Was Bobby Robson always bad at remembering names? Got any funny stories about the great man?
Lee Cook, via e-mail
He was always like that. At times you weren't sure who he was talking to. He'd played with the fathers of several of the England players. Mark Hateley was always getting called Tony. And John Barnes was David, as we had a black David Barnes at Ipswich. The lads didn't mind: it was a laugh, and he saw the funny side too. He was the gaffer and everyone had the ultimate respect for him. We loved him. He's a great man.
I think it's important to highlight what he did for English football, at Italia 90 in particular, and the way he went about his work with Ipswich, Newcastle and all those continental clubs. He should be remembered for all the great things he's done.
As the youngest player in the 1982 World Cup, were you ever picked on or the victim of any elaborate pranks?
Brian Carter, Doncaster
No, no pranks. But I was in awe of the likes of Keegan, Brooking and Trevor Francis, and it was just wonderful to be there. My wife Rita came out with our son Christopher, who was just 12 months old. They didn't have WAGs in those days. Christopher saw his first World Cup game aged 12 months, England vs Kuwait, and I sat in the stand feeding him, as I was suspended. Not many players would do that today.

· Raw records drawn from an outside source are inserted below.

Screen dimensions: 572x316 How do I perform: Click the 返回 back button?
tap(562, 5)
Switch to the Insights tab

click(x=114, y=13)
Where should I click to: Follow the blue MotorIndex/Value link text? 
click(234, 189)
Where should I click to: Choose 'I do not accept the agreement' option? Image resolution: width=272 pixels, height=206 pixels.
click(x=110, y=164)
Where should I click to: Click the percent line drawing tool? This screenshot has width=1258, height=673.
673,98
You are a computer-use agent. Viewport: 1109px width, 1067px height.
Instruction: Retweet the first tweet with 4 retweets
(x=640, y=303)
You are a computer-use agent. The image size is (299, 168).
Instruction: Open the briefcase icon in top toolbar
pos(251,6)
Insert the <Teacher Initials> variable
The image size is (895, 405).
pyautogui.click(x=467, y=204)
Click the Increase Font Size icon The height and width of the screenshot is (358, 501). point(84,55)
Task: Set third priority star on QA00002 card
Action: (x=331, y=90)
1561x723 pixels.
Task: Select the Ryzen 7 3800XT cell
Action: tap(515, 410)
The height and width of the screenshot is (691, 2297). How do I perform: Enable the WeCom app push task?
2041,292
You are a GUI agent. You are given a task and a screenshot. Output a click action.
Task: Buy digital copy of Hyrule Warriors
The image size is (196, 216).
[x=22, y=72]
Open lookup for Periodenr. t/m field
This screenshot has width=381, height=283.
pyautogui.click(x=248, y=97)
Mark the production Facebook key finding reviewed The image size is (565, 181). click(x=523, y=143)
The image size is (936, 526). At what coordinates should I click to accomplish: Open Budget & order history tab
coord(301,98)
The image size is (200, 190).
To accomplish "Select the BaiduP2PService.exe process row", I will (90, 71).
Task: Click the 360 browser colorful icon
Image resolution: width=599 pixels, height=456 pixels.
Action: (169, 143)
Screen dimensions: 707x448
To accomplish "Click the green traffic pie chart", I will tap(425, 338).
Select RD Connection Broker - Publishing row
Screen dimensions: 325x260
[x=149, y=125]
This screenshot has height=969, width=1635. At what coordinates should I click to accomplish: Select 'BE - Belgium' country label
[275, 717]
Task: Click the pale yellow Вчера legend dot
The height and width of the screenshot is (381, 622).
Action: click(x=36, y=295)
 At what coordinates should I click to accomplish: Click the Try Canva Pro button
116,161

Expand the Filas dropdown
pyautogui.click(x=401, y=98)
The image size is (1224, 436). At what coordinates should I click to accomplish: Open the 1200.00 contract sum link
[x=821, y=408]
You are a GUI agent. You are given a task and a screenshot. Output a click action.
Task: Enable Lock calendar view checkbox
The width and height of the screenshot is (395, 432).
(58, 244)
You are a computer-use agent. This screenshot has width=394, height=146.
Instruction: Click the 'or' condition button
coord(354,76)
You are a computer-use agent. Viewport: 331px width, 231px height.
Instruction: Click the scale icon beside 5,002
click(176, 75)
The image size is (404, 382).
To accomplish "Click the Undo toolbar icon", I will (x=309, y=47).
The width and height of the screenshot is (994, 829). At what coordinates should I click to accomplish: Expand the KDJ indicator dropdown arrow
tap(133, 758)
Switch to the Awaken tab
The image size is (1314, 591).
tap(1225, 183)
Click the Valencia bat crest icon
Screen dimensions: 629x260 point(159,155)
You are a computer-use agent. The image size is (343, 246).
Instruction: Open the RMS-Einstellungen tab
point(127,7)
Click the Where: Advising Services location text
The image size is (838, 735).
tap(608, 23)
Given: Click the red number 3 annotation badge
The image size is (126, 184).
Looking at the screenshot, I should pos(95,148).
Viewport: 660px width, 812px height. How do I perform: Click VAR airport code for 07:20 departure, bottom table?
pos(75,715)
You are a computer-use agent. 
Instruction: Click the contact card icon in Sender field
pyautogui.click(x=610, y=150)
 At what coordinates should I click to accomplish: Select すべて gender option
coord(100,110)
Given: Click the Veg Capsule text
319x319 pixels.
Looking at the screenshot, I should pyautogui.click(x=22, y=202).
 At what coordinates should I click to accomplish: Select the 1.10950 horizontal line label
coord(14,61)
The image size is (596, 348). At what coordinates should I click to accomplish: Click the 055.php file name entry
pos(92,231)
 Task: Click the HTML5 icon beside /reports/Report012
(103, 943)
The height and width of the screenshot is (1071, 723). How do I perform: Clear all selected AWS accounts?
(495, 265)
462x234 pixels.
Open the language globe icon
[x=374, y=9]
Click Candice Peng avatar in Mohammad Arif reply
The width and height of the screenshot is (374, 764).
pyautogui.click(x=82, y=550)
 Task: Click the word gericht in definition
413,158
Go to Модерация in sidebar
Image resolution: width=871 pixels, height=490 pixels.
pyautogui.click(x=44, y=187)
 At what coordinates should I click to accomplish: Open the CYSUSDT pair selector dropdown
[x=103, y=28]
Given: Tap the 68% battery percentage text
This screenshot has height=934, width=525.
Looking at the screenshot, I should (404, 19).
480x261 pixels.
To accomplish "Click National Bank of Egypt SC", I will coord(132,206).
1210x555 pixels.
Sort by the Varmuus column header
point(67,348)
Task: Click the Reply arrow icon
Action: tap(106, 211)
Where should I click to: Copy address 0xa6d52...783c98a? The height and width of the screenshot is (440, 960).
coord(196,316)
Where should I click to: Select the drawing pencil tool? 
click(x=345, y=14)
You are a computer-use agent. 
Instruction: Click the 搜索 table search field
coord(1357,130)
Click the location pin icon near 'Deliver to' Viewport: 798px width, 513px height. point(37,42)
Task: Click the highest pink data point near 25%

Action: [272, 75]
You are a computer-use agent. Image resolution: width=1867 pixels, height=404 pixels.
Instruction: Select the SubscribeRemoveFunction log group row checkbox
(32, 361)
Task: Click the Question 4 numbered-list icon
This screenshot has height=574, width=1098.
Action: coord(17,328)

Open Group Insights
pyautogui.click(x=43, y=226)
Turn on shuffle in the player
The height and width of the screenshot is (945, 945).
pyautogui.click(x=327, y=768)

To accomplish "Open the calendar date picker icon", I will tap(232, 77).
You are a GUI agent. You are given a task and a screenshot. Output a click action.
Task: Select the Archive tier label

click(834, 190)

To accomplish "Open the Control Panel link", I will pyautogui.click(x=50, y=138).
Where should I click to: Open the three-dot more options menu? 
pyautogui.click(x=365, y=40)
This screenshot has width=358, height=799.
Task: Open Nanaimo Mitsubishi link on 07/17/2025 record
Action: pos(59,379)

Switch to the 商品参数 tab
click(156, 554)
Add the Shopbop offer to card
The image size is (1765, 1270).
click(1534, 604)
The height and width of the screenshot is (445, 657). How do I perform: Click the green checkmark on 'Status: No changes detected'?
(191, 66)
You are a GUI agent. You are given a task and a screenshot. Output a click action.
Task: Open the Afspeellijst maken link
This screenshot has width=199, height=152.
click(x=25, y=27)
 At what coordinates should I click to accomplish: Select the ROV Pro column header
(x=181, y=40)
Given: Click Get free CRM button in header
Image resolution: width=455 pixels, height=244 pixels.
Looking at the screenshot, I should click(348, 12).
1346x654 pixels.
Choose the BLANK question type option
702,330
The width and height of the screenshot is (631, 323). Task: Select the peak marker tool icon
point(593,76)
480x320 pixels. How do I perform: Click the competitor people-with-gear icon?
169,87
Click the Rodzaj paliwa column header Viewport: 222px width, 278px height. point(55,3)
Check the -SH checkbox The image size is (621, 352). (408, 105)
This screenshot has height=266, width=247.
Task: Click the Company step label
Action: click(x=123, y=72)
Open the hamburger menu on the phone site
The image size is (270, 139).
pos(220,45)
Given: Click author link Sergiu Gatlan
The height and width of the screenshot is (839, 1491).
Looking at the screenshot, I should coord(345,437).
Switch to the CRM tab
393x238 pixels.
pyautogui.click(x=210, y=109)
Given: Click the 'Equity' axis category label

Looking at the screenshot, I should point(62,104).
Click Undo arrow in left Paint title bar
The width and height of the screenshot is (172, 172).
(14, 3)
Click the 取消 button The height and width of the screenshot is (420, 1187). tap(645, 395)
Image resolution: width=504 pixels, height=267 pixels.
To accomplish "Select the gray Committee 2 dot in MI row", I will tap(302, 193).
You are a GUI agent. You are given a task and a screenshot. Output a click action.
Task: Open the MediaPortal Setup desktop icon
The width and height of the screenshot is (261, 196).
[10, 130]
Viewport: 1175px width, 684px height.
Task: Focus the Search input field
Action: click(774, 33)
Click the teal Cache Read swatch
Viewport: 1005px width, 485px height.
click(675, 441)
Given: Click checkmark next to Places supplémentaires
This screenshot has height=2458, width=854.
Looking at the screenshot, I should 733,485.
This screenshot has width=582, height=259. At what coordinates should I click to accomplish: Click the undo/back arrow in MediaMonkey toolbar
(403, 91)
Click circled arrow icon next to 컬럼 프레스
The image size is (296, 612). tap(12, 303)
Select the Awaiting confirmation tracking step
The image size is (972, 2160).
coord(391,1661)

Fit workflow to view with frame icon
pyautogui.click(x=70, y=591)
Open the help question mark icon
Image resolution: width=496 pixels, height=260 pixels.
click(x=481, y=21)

Was it easier or more difficult for you to get in the England team when Bobby Robson became manager, because of your history at Ipswich?
Thomas David, Eastbourne
We used to live 300 yards from each other and the joke was that I was in the England team because I used to cut his grass and walk his dog. He was very good for me. I served under him from 1976 to 1990 – 14 years – with Ipswich and England. He was the best boss I ever worked for.
Ipswich were relegated in 1986, the same year the Hand of God knocked you out of the World Cup. Which felt worse? Is it true you tried to storm into the Argentina changing room after the game?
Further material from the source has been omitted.